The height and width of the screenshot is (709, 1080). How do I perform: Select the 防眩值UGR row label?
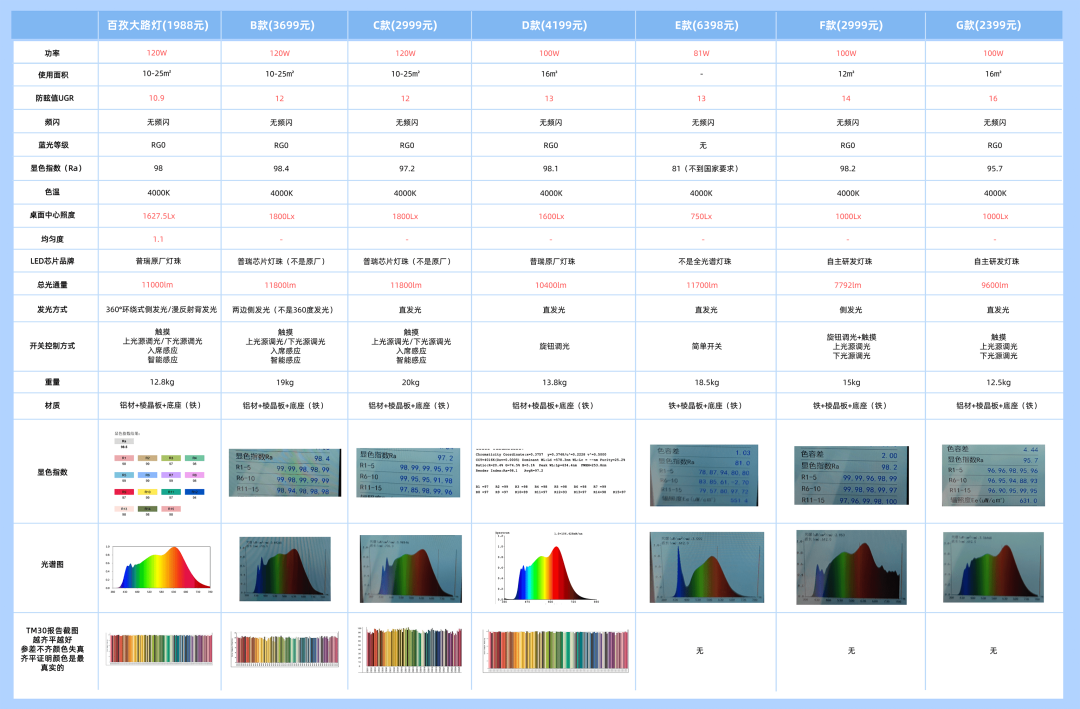point(53,98)
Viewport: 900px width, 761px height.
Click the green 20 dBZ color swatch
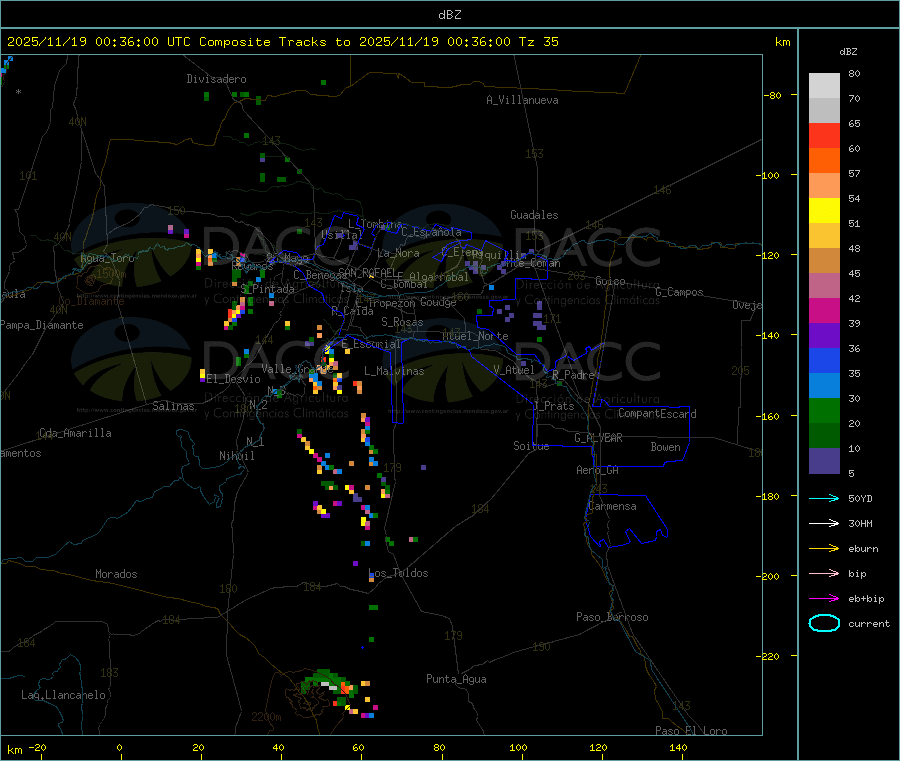pyautogui.click(x=824, y=410)
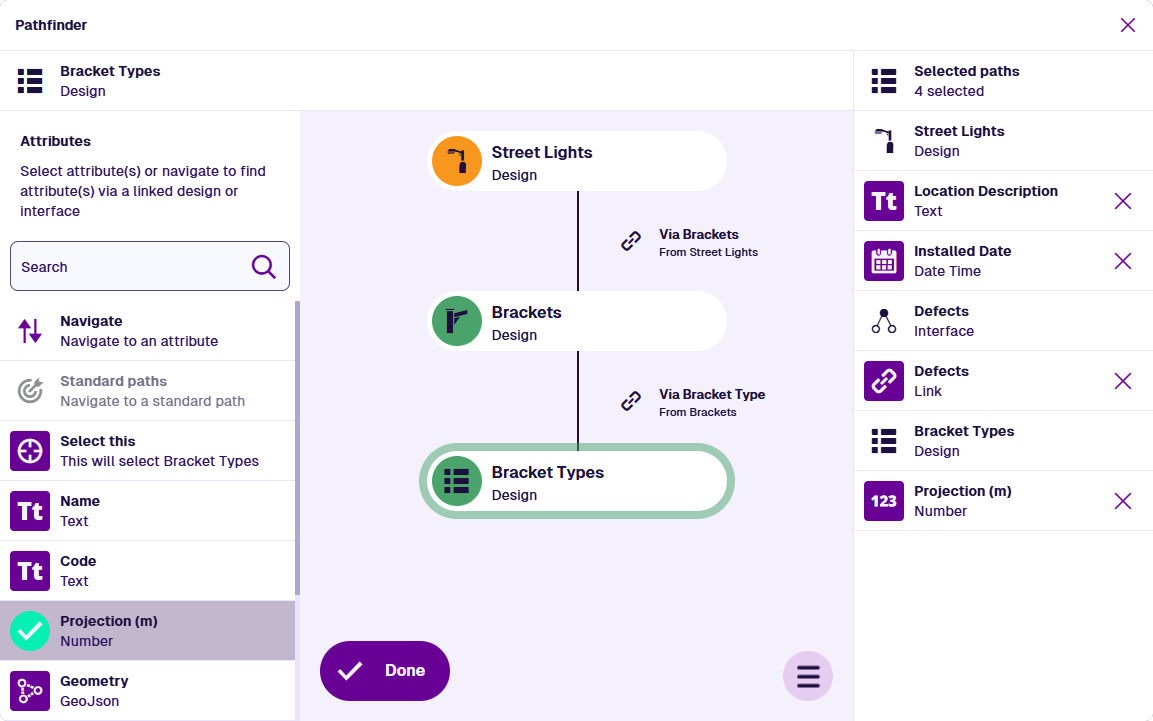Open Standard paths navigation
The image size is (1153, 721).
(x=148, y=391)
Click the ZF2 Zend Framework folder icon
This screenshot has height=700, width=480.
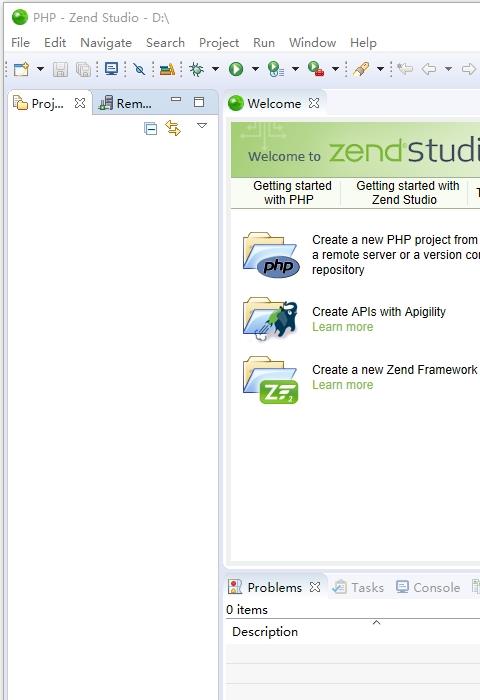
========================================
### [Problem to work on]
Starting at the line where "Click the ZF2 Zend Framework folder icon" appears, restate every line through the end of the records above exactly, but omit the pictures.

### [Task output]
Click the ZF2 Zend Framework folder icon
This screenshot has height=700, width=480.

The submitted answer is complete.